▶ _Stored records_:
• • • • • • •

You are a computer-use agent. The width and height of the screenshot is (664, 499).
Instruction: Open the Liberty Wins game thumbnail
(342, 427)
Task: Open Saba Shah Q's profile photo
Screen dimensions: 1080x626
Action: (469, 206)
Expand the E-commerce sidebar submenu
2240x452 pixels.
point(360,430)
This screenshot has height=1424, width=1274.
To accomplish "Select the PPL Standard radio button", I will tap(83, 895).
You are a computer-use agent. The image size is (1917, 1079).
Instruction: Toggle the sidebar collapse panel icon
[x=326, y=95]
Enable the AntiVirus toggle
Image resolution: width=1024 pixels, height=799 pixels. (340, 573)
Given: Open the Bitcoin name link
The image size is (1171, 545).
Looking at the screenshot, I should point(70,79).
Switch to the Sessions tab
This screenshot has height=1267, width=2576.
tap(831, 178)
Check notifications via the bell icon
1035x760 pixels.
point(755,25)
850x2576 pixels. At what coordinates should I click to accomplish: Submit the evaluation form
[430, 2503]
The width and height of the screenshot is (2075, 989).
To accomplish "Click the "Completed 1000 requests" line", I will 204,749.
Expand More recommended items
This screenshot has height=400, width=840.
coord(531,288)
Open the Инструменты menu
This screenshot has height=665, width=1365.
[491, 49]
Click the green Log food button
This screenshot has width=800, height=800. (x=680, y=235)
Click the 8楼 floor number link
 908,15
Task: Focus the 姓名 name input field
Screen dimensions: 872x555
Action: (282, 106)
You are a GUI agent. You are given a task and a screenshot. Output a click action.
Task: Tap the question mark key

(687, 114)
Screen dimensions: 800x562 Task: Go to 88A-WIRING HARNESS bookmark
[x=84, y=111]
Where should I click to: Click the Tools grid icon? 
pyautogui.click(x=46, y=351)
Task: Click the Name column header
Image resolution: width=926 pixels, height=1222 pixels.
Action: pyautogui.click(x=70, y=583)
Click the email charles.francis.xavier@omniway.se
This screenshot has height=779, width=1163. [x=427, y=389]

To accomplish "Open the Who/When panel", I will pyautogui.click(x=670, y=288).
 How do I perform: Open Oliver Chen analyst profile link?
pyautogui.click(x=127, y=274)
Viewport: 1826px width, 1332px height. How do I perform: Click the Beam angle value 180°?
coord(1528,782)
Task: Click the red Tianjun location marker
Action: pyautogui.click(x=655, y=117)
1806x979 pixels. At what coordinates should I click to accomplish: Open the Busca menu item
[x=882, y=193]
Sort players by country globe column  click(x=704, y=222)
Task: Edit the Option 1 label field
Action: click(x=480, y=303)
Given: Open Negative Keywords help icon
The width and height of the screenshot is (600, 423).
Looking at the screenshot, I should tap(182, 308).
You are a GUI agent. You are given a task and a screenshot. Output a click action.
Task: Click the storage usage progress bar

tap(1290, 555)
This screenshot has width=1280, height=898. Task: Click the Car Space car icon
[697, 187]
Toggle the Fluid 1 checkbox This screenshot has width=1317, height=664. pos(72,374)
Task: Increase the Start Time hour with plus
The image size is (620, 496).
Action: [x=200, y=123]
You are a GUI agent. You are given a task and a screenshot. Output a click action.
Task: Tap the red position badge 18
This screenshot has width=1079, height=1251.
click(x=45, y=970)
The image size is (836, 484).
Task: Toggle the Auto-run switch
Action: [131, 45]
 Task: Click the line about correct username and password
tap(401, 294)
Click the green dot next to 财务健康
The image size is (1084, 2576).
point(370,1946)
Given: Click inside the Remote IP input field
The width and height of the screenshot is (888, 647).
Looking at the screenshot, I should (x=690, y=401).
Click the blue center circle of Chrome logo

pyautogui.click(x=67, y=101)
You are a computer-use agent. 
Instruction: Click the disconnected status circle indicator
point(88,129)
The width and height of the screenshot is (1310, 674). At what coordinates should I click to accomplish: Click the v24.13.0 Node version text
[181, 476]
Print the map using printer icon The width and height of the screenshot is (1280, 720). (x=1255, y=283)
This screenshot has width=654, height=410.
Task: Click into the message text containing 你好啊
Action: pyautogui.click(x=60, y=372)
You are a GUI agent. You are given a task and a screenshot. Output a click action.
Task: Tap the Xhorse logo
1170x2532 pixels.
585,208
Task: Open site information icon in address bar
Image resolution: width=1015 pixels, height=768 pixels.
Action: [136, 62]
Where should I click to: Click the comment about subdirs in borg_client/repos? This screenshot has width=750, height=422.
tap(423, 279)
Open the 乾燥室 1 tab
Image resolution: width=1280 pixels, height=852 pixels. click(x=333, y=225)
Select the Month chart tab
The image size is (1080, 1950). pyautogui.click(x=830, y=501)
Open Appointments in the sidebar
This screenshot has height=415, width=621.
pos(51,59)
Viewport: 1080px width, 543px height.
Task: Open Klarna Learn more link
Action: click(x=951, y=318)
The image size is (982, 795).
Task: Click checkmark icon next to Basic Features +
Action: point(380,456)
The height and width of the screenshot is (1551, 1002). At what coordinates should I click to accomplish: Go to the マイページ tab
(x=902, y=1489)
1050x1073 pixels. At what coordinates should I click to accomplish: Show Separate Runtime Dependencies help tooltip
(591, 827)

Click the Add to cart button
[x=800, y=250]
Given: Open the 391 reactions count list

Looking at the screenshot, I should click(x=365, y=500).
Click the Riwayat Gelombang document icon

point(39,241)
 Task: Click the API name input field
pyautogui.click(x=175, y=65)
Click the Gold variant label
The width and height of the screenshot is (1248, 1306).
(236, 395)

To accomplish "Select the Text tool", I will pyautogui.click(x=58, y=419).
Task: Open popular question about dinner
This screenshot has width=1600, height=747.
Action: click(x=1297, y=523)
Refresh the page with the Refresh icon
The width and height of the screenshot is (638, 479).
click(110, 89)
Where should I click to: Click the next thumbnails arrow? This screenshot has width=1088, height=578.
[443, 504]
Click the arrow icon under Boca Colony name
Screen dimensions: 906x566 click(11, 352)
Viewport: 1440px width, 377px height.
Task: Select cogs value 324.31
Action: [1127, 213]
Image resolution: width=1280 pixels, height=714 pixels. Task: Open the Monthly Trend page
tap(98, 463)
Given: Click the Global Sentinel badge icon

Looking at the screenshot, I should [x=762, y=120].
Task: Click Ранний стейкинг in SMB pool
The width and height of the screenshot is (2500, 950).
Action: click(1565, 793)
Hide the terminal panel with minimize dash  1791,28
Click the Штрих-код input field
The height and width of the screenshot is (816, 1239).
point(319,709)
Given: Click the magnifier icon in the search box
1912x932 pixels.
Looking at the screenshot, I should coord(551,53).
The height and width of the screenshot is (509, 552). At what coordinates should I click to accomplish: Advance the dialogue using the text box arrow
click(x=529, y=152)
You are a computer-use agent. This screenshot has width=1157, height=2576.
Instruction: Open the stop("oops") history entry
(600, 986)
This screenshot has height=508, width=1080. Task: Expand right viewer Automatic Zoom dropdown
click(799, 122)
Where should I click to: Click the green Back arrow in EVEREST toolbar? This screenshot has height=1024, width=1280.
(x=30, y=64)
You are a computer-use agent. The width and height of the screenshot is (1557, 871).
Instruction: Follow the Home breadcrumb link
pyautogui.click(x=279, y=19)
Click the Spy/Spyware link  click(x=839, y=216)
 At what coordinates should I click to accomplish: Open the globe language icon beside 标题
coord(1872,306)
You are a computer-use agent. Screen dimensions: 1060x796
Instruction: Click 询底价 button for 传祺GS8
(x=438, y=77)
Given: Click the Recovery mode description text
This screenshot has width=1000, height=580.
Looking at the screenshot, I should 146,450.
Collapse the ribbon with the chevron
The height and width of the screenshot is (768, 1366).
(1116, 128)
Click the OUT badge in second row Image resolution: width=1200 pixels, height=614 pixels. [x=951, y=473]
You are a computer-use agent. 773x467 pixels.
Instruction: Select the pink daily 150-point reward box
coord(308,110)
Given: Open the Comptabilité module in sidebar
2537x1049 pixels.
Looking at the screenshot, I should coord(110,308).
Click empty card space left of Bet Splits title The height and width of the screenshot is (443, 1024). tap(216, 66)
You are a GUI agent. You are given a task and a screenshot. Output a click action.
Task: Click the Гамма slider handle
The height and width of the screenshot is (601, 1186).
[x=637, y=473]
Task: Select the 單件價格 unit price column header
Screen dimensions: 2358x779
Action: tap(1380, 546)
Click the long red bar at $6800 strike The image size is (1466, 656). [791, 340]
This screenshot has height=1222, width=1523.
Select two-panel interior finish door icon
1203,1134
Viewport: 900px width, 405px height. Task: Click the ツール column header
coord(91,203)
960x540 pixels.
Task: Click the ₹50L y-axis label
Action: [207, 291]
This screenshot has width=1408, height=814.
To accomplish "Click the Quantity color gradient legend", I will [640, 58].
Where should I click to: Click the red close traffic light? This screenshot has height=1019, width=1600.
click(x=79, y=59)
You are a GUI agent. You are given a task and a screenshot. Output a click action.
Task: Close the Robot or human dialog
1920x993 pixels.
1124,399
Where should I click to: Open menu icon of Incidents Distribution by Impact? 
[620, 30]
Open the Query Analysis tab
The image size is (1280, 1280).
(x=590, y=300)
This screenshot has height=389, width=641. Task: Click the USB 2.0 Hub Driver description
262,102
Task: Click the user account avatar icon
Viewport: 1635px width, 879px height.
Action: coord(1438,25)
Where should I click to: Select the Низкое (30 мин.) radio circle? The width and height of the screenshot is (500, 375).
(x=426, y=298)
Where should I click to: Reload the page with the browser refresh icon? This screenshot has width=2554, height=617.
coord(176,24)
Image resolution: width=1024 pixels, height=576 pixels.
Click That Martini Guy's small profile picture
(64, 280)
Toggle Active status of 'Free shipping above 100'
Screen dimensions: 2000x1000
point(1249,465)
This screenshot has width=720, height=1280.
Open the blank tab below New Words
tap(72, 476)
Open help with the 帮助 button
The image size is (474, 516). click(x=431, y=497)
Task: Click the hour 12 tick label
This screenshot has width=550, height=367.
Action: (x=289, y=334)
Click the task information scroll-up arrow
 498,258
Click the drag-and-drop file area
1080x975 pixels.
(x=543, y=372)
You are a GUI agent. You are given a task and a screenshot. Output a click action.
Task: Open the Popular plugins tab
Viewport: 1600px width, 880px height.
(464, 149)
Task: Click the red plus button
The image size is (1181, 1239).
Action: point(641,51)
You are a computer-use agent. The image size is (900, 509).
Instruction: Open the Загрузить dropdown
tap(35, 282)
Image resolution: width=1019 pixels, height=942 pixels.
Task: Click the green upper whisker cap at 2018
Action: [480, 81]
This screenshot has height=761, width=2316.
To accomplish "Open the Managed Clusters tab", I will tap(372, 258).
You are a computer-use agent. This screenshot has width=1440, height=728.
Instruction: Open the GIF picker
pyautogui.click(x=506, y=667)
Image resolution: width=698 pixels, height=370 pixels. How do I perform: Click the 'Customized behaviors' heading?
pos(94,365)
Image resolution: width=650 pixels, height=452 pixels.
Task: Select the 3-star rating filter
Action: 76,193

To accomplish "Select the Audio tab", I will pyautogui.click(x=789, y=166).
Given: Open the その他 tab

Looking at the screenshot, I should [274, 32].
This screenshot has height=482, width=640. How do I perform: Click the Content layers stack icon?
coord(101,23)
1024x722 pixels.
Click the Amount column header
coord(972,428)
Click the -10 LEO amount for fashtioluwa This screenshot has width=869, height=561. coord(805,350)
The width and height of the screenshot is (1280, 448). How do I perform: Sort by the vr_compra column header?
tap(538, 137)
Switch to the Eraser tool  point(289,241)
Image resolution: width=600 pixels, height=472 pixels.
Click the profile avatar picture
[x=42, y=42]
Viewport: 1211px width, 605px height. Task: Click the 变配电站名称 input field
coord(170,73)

• • • • • • •

▶ _EXERCISE OBJECTIVE_: The line above containing "How do I perform: Open", the line containing "Task: Tap the red position badge 18", and every line between them are to be transcribed exactly; no other line is wanted.

▶ _TASK RESPONSE_:
 How do I perform: Open Oliver Chen analyst profile link?
pyautogui.click(x=127, y=274)
Viewport: 1826px width, 1332px height. How do I perform: Click the Beam angle value 180°?
coord(1528,782)
Task: Click the red Tianjun location marker
Action: pyautogui.click(x=655, y=117)
1806x979 pixels. At what coordinates should I click to accomplish: Open the Busca menu item
[x=882, y=193]
Sort players by country globe column  click(x=704, y=222)
Task: Edit the Option 1 label field
Action: click(x=480, y=303)
Given: Open Negative Keywords help icon
The width and height of the screenshot is (600, 423).
Looking at the screenshot, I should tap(182, 308).
You are a GUI agent. You are given a task and a screenshot. Output a click action.
Task: Click the storage usage progress bar

tap(1290, 555)
This screenshot has width=1280, height=898. Task: Click the Car Space car icon
[697, 187]
Toggle the Fluid 1 checkbox This screenshot has width=1317, height=664. pos(72,374)
Task: Increase the Start Time hour with plus
The image size is (620, 496).
Action: [x=200, y=123]
You are a GUI agent. You are given a task and a screenshot. Output a click action.
Task: Tap the red position badge 18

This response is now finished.